The retired judge also highlighted capacity problems at the hospital and the impact the growing population and demand will have on services.
It makes 17 recommendations to the Health Service Executive, which HSE chief executive Bernard Gloster said would all be accepted.
Among the recommendations was that the hospital site should be assessed for further expansion and if it cannot be expanded to a “sufficient extent”, then another plan must be formulated.
Furthermore, communication systems at the hospital should be reviewed, and a review should take place of the co-ordination of the roles of doctors in the ED, in particular when the ED is busy and all doctors have many patients to attend to, he added.
The report does not make any adverse findings about any individuals, nor does it solve several conflicts of evidence, a situation the Johnston family have described as “disappointing”.
Last week, they called for the report to be published in full without redactions to “highlight its shortcomings”, according to the family’s solicitor, Damian Tansey.
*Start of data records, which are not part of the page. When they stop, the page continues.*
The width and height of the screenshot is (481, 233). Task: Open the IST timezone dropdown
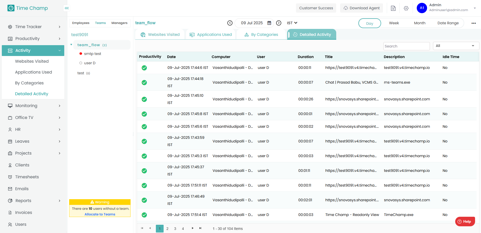pyautogui.click(x=292, y=23)
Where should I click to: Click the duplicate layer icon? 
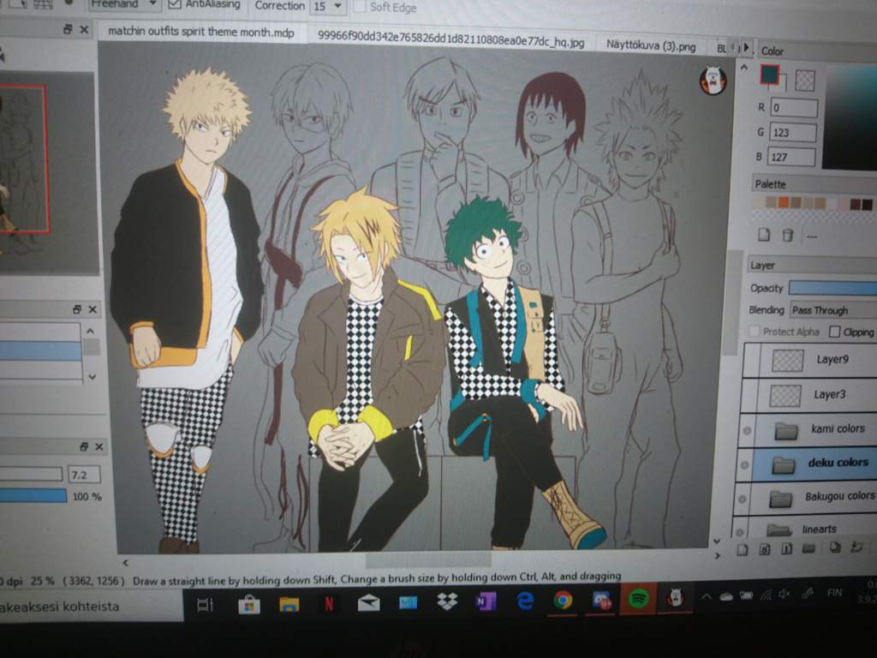pos(833,548)

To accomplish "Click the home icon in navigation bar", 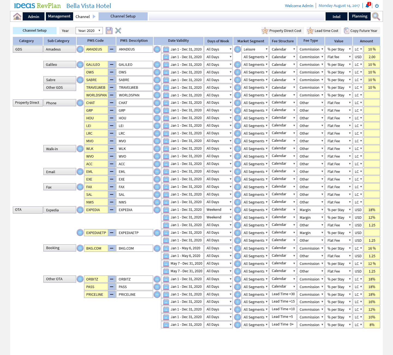I will point(17,16).
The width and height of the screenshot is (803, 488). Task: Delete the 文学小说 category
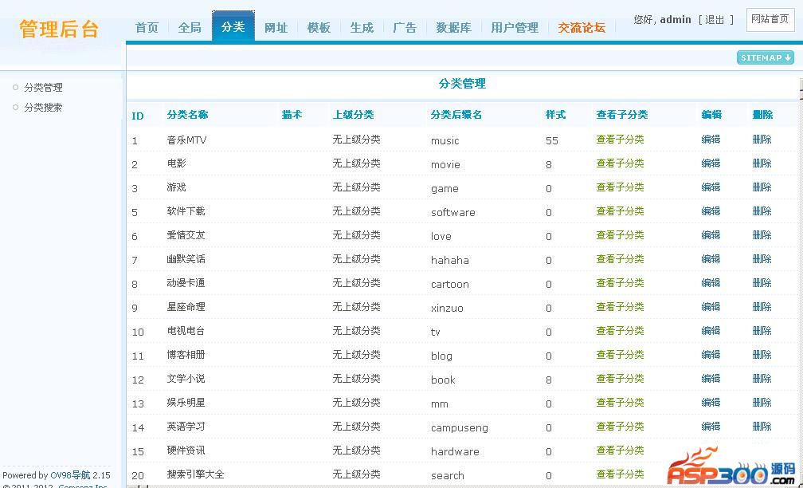[762, 379]
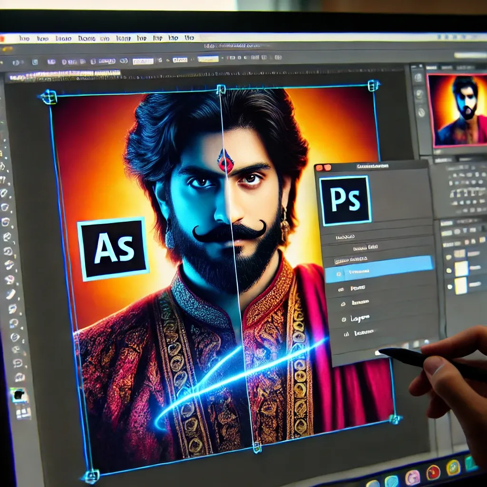
Task: Open the first menu in the menu bar
Action: [25, 39]

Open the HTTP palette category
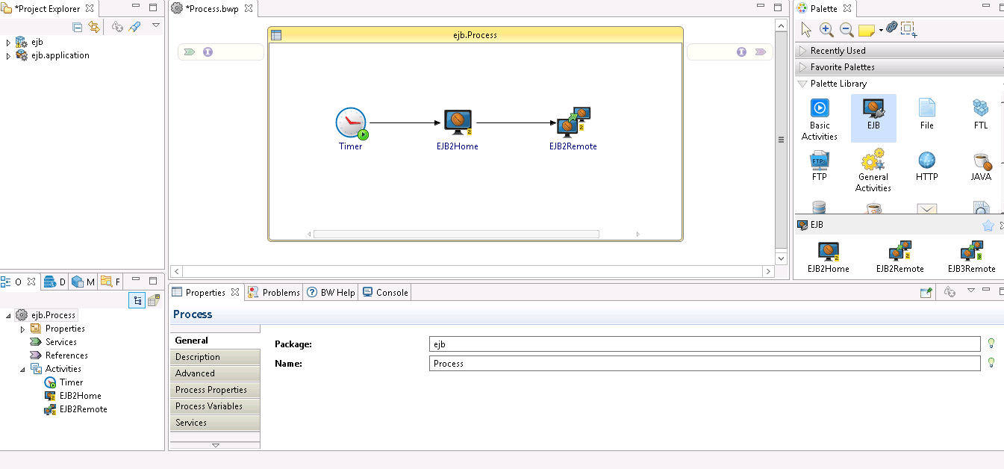(926, 166)
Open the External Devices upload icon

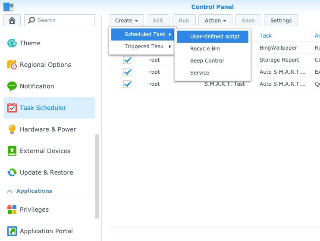pos(12,151)
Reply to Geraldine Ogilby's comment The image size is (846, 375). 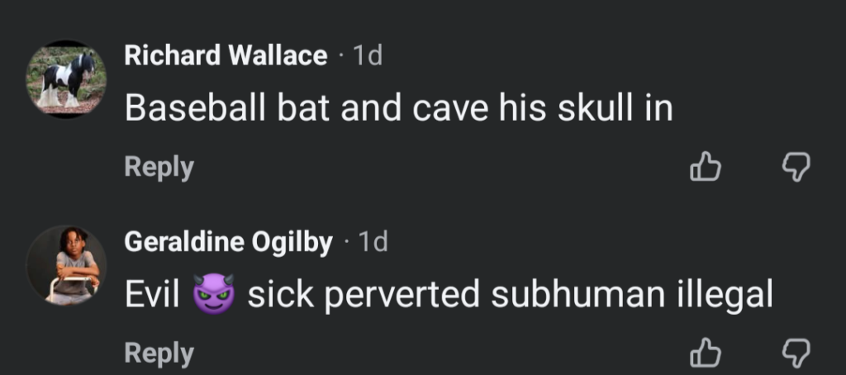coord(159,353)
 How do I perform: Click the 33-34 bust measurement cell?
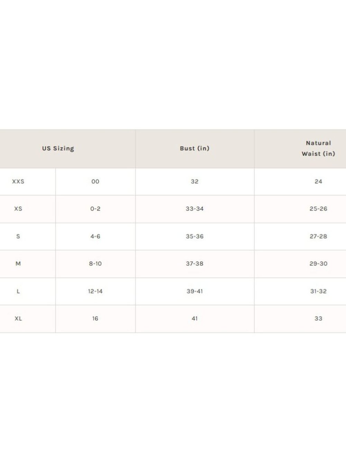(195, 209)
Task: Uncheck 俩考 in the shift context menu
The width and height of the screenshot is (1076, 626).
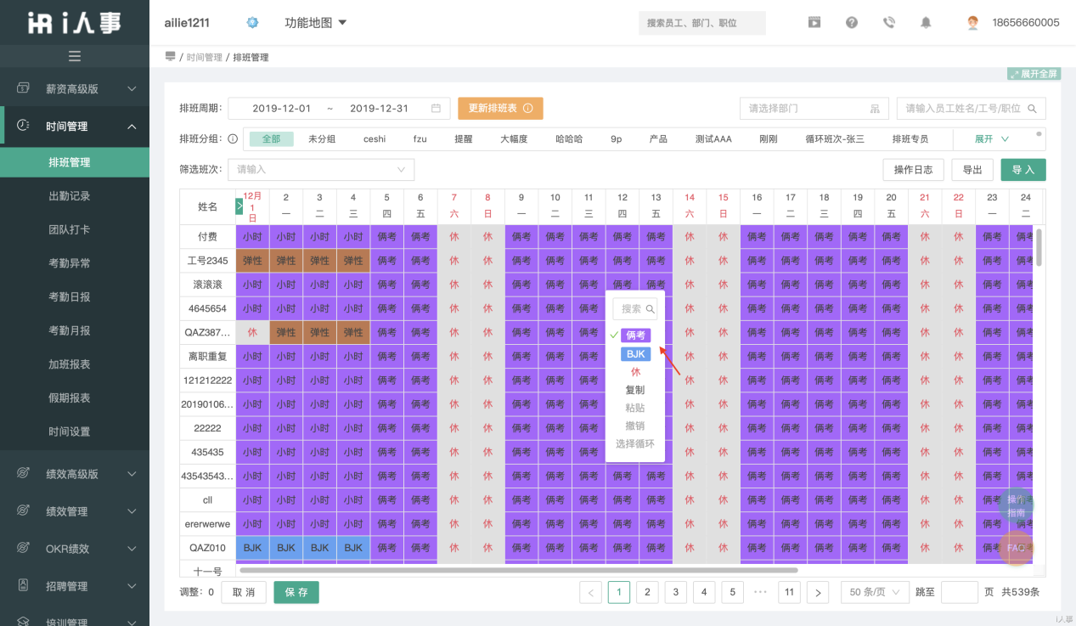Action: (635, 336)
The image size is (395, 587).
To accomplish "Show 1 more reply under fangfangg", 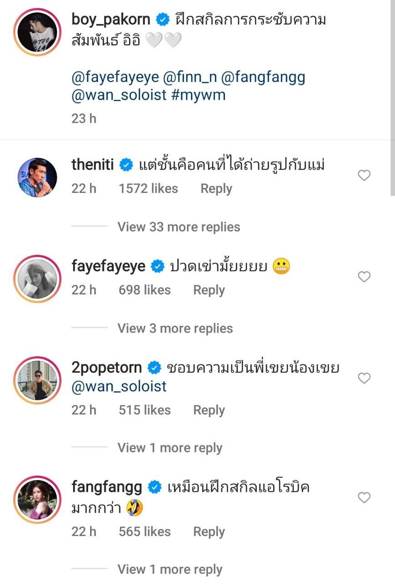I will coord(170,569).
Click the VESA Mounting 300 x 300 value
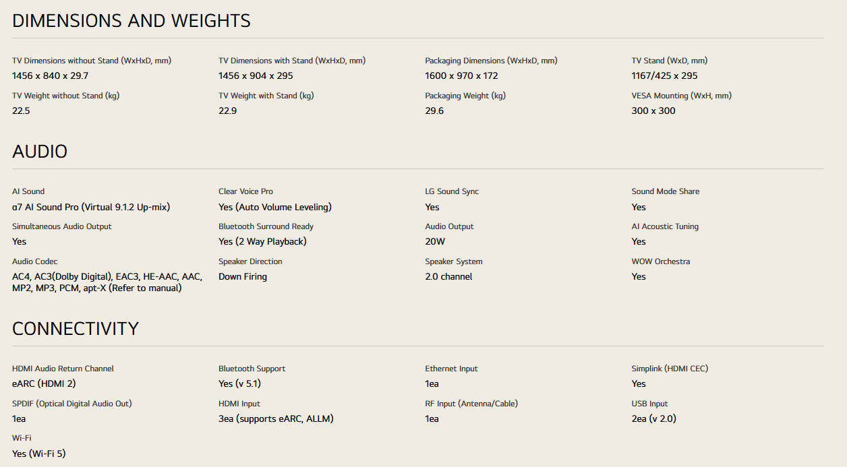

The published report has redacted the names of the clinicians involved.
However, Mr Gloster said there was still accountability arising from the report, and the “accountability has commenced” but it is “private to those individuals”.
“The question of accountability has to be addressed by me, it can’t be addressed by Mr Justice Clarke. If Mr Justice Clarke was capable of making adverse findings against individuals, number one his report would be outside his contractual process of rights and would likely stand struck down by the courts,” he said
“If his investigation was to find an adverse finding against an individual, that individual would have no chance of a fair disciplinary proceeding.”